*Problem requirements*. Verbatim output of the lines below is required, with the images omitted.

*Input material*.
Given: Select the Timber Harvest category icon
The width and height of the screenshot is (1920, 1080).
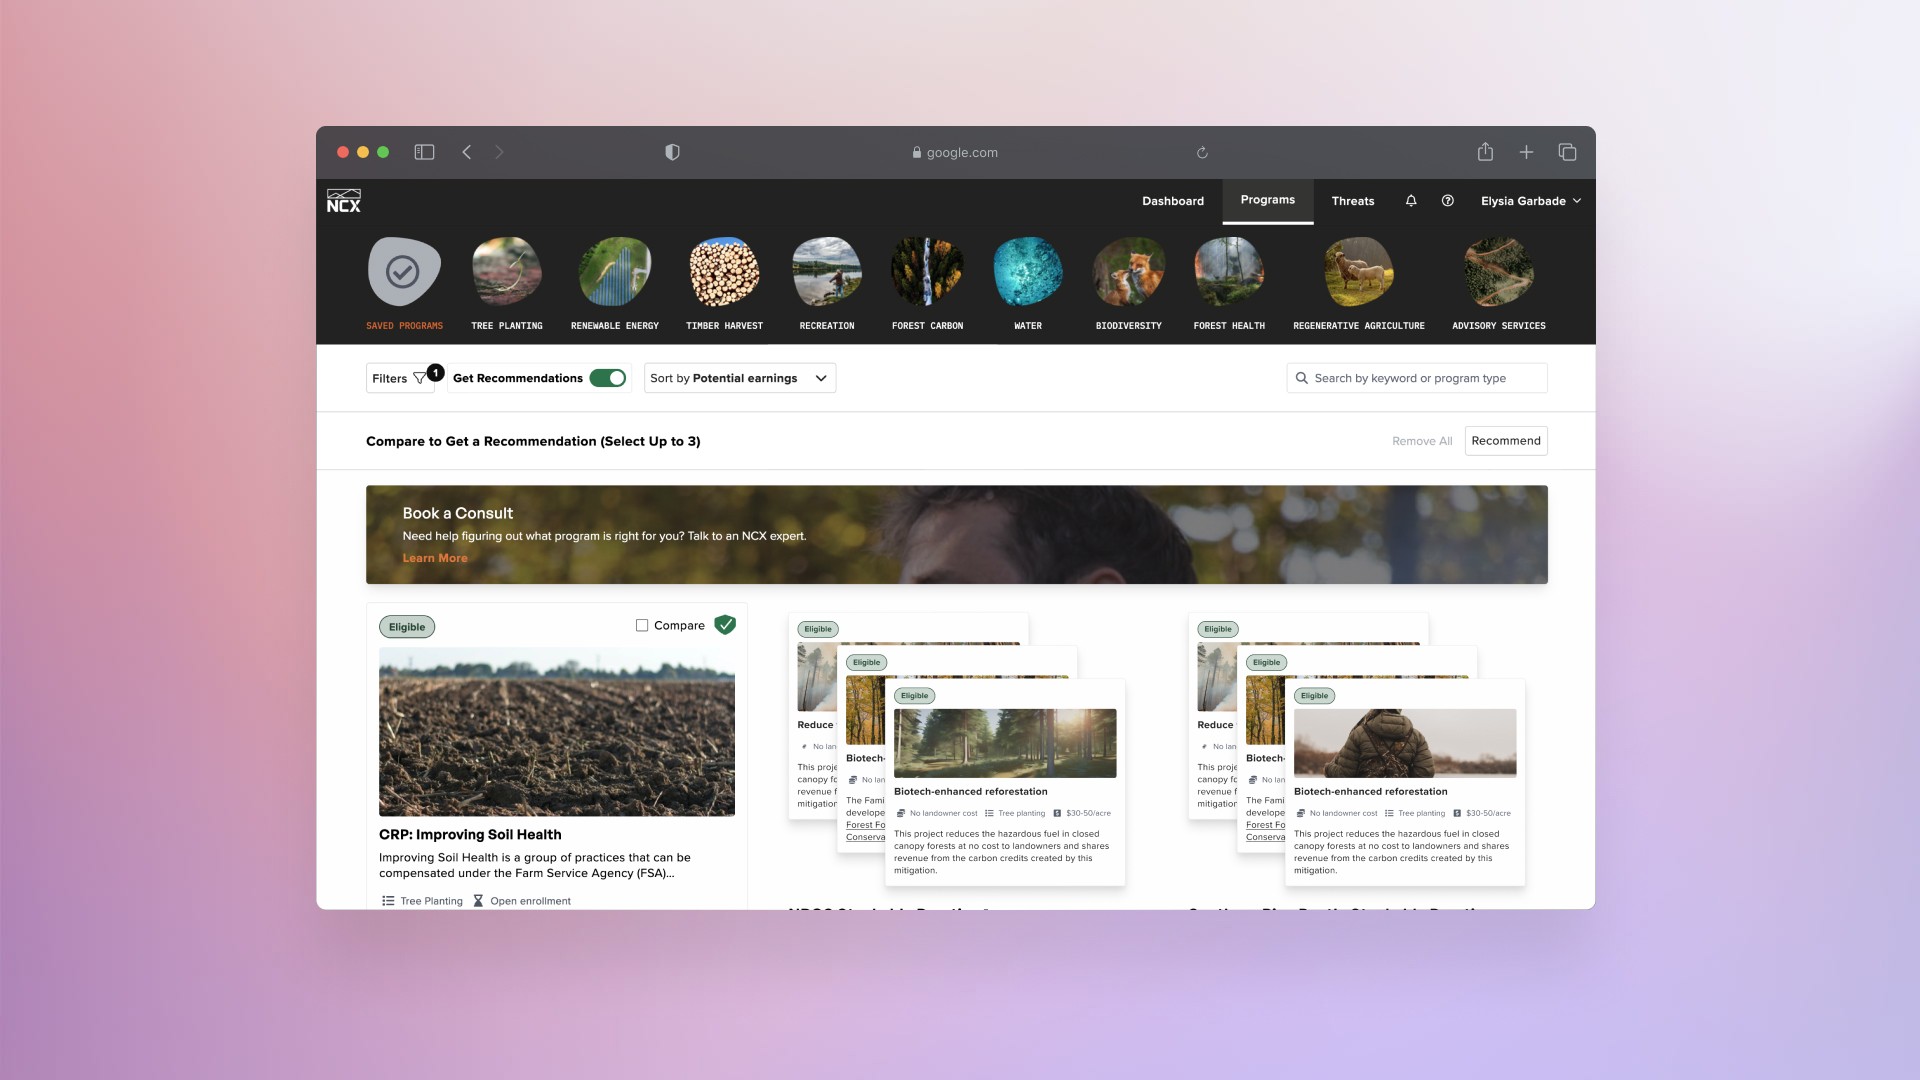Looking at the screenshot, I should [x=724, y=272].
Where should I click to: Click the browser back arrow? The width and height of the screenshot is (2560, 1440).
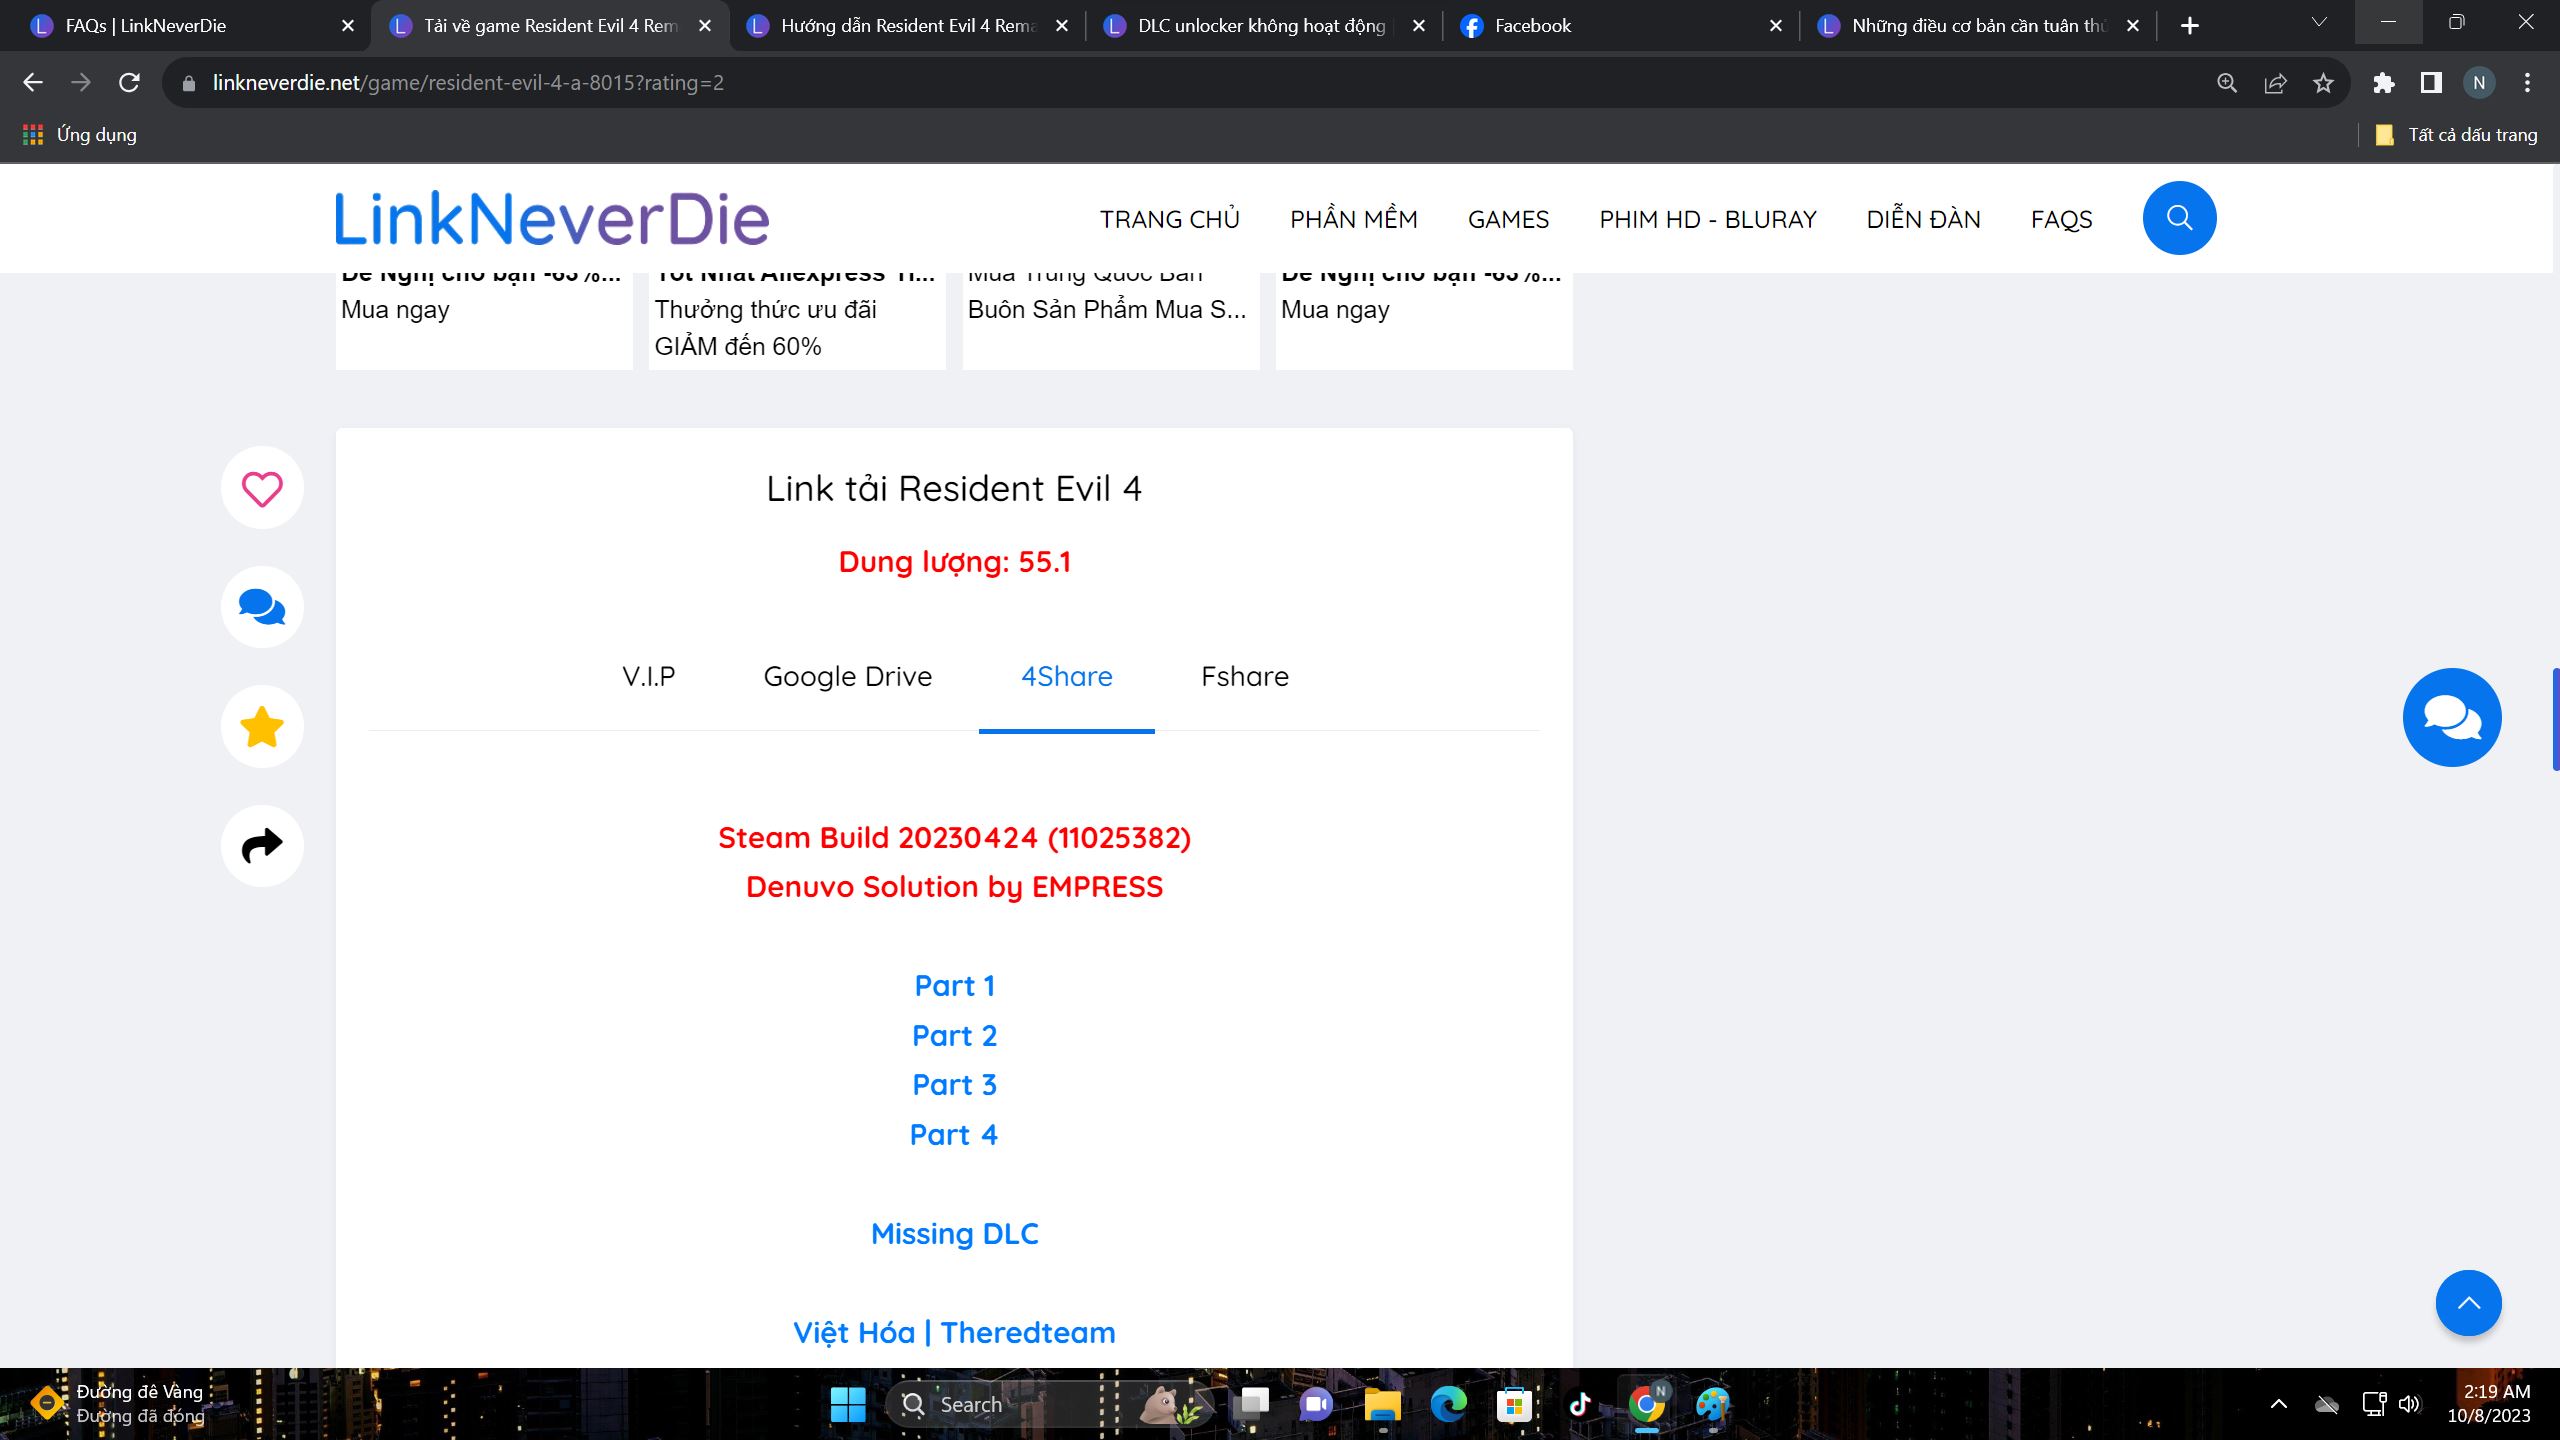[33, 82]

*Expected answer*.
Given: Select the Timber Harvest category icon
The width and height of the screenshot is (1920, 1080).
Looking at the screenshot, I should [x=724, y=272].
Where should I click to: Click the browser back arrow? The width and height of the screenshot is (2560, 1440).
[33, 82]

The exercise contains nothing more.